The hipsters had it wrong, too, of course – they always do.

———-

Nebraska had one more epic impact on the music industry,  Its production – on a four-track cassette deck that any musician could buy for under $1,000 – foreshadowed the do it yourself nature of music that would overtake the music industry with the arrival of the internet a decade or two later.

It harnessed much of the recording power (if not the absolute tape fidelity) that’d been in commercial recording studios ten or fifteen years earlier.  With a little creativity, a would-be engineer could record, bounce and overdub many tracks together, enabling one guy to put together a full band demo (I spent two years doing this) or just banging out a couple of instruments in a demo, as Springsteen did.
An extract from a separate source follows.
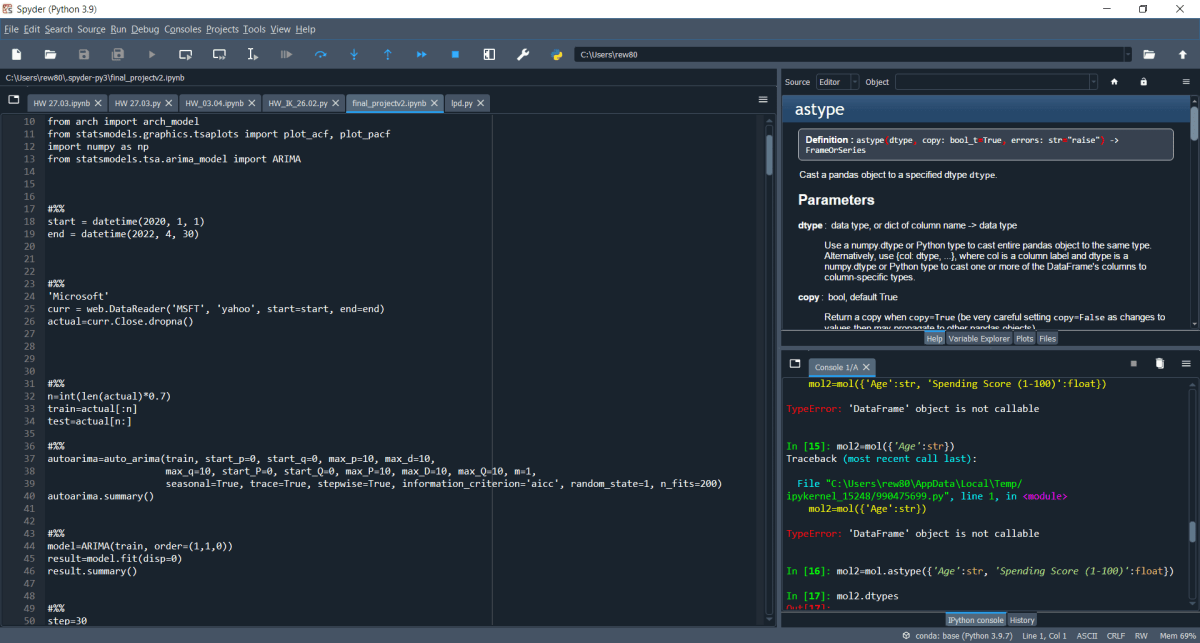
Task: Open the PYTHONPATH manager Python icon
Action: point(556,54)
And while the TASCAM didn’t produce ready-for-radio output – the Springsteen bio Glory Days by Dave Marsh chronicles the technical battle to make the crappy cassette master as ready for prime time as it turned out to be; if you follow recording engineering at all, it’s a fascinating, if ultra geeky read.

But it – and Nebraska’s success – started the dream that was realized two and three decades later, today, when a home computer has the same digital firepower that million-dollar studios couldn’t muster thirty years ago.

In a sense, as the first “DIY” album of its era to actually get released by a major record label, Nebraska played its role in the current re-jiggering of how the music industry works.

7 thoughts on “The Fork Taken

  1. So like Ronald Reagan of 1982, he didn’t follow trends, or take the easy route, but instead did what he felt was correct. And did things to change people’s minds to see things his way.

  2. Still one of my favorites.

    “My dad used to drive every Cadillac on the lot. And some how, we always came home with a Rambler”

    BS 83-84 as an intro to Used Cars.

  3. Nebraska was an inherently right leaning album. I’ve said it here, and elsewhere before that Springsteen is conservative. I’ve gotten into literal – literal – shouting matches with my brother over this issue (preceded of course by beers, and followed by grudging understanding), but Nebraska is a conservative album.

    Consequences, redemption, regret and a fallen world that will never be perfect. Anathema to every leftist out there. Song fodder for Springsteen, one of the most conservative writers there is. One day, even Springsteen will realize this.

    (I am now ducking to avoid the tomatoes etc.)

  4. And I love Used Cars. I don’t think I truly understood the Boss until I heard him do this live at Alpine Valley (WI) in 1984. I bought the tickets to that show the day before the show, and about 2 days before he figuratively – figuratively! – exploded on the radio.

  5. PJKelly,

    With your permission, I may have to run with that premise for a future post.